Not surprising that a column titled "Gay marriage not a moral issue" starts off with:
A long time ago while a student in a theology class at a Catholic college, I learned something that stuck with me.
The professor related to the class an old Hindu proverb. The gist of it was that there were many paths leading to the top of the mountain. If you spent all your time trying to get others to abandon their paths and follow yours, you’d never reach the mountaintop.
It’s a statement of religious tolerance and a suggestion that focusing on one’s own spiritual beliefs is more productive than focusing on the spiritual beliefs of others.
The old joke goes that there is nothing guaranteed in life but death and taxes. Another guarantee is that an article that starts of with "raised Catholic" or "while at a Catholic college" are sure to end badly and this one is no exception and drones on about plurality and tolerance.
Well this mountain metaphor is often used to defend this notion, so I will explore it a little further. While there might be many paths that lead up to the mountain, there are also many that lead down from the mountain. Some paths will circumnavigate the mountains and will get nowhere. Syncretism is the belief where any path is just as fine as another. While God's mercy does not preclude a crooked and meandering path from ending up with him in eternity, this does not mean that we should take such a path and hope for the best. A mountain climber will carefully study a mountain well in advance. There might be multiple paths, but there will only we be one that is both the surest and the safest. Our lifelong search for truth requires that we abandon some paths that did not lead where we expected them to. Our ascent has to be revised based on what we learn to be true. Sometimes we have been on one path for so long that even though we have come to disbelieve in its getting us to our destination, we also have become comfortable in following it. The idea of jumping to another path unnerves us.
One of the things I love about the Catholic faith is that there are serious answers to serious questions. The question of who will be saved is of paramount importance. Especially the question of will I myself be saved? I am not too concerned with the population statistics of hell, only that I myself might not be filling out a census form there on some later date. Some have distorted the doctrine of no salvation outside of the Church into a rigorist perspective of only those who are physical members of the Catholic Church can be saved. That a membership form is more necessary then mercy by this idea. The Church has always taught that there are those who are invincibly ignorant of the true faith and yet guided by their lights as best they know them may one day participate within the beatific vision. We also must remember that for who much is given, much is expected. The message of going out into the whole world to proclaim the Gospel is so that fewer and fewer would be invincibly ignorant.

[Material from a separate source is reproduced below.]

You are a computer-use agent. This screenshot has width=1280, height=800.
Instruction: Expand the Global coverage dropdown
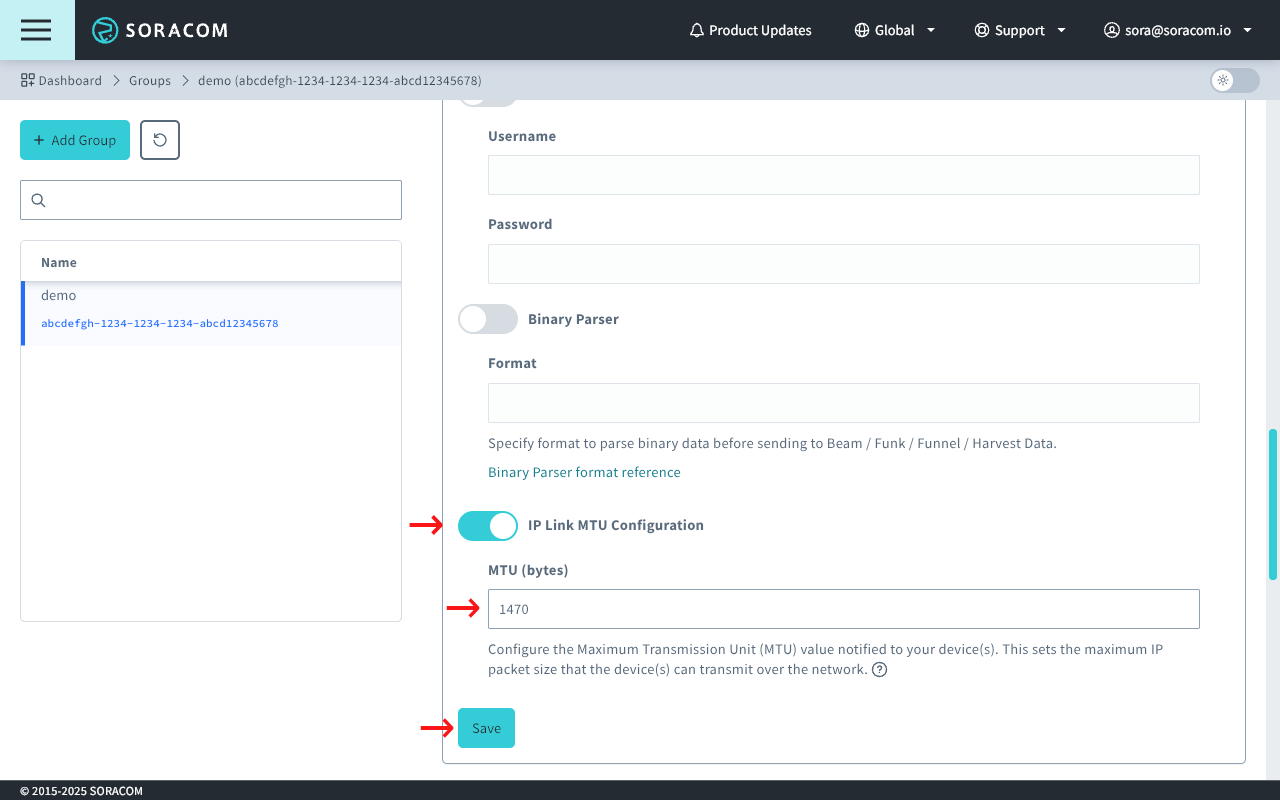pyautogui.click(x=895, y=31)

While again many may end up at the top of a mountain without having the benefit of climbing boots, rope, pick axes, piton, and other equipment - it is much better to attempt the climb with them. This is what God's grace and the sacraments are to our faith. The very tools that will make a difficult climb both surer and safer. We should never brag that we have some tools that other climbers might not have, but only pray that they may receive them also. We must also remember that even an experienced climber with the latest tools may fall before reaching the top, while another climber without the same benefits will safely reach the apex. It is always good to remember that we can fall at any time and that only through cooperating in grace will our pilgrimage end at the top. Sin is also never a private affair. We are climbing to the top with our family and friends attached to us by rope. Our fall can also pull them down with us. This should not provide discouragement but only to remind us to seek God's will in everything and not to trust to our own devices or mountain climbing techniques.